*** Trecho do texto

O debate entre desenvolvimentistas e monetaristas, entre os defensores do crescimento como prioridade e os advogados da estabilização de preços em primeiro lugar, ganha novas feições com a proximidade do governo Lula. Aparentemente, surge um novo consenso.
Economistas e lideranças tanto do PT quanto de outros partidos parecem prontos a acreditar na convergência entre cuidado com a inflação e apoio ao crescimento.
O amálgama desse consenso seria a recuperação da confiança dos mercados. Seguindo o modelo velho, o novo governo viria a angariar a confiança de que necessita para implementar um modelo novo.
O futuro governo seria ao mesmo tempo conservador e mudancista, ortodoxo e heterodoxo, monetarista e desenvolvimentista.
Mas é afinal a confiança na estabilidade que gera a recuperação da economia ou, ao contrário, só rompendo com a receita recessiva será possível relançar o crescimento sem risco de descontrole inflacionário?
Os economistas tradicionalmente enfrentam esse paradoxo fazendo a distinção entre pelo menos dois tipos de confiança, fundados em expectativas de curto e de longo prazo.
As expectativas de curto prazo são as que se formam no contexto das apostas diárias que dominam os mercados financeiros. As expectativas de longo prazo são as que se formam a partir de projetos de investimento nos setores produtivos.
A questão crucial, portanto, é saber se há condições para que os empresários voltem a investir em novos projetos num momento em que predomina o respeito às regras que governam o giro financeiro de curto prazo. Há poucos dias, por exemplo, o BC preferiu elevar mais os juros.
Os indicadores são pouco animadores. O investimento físico na economia brasileira deverá registrar neste ano uma queda de 3,4%, segundo o Ipea (Instituto de Pesquisa Econômica Aplicada). Os gastos na construção civil, na produção e na incorporação de bens de capital ao setor produtivo caíram 5,3%.
Sem crédito externo, com o dólar caro e os juros domésticos cada vez mais altos, as empresas desistem de projetos e adiam investimentos. A prioridade é renegociar dívidas e refugiar-se no curto prazo.
Sem investimentos não há geração de mais emprego e renda. E o ajuste econômico benigno no curto prazo, que gera megassaldos comerciais, tem repousado sobre a contenção permanente do consumo e dos investimentos públicos e privados.
A transição da confiança de curto prazo para um estado de espírito voltado ao desenvolvimento é não só difícil mas fica travada pela natureza da política econômica atual.
Os instrumentos usados para recuperar a confiança no curto prazo, por paradoxal que possa parecer, podem dificultar a retomada dos investimentos. O resultado é uma confiança fragilizada.

******
*** Registros fornecidos

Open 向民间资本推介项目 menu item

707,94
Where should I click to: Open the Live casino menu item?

******
*** Registros fornecidos

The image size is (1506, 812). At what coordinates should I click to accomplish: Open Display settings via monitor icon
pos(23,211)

******

- **Objetivo da tarefa**
Liste todos os adjetivos que o texto sobre confiança e crescimento atribui ao mesmo tempo ao futuro governo. Os registros têm origem em outra fonte.

- **Resposta escrita**
conservador, mudancista, ortodoxo, heterodoxo, monetarista, desenvolvimentista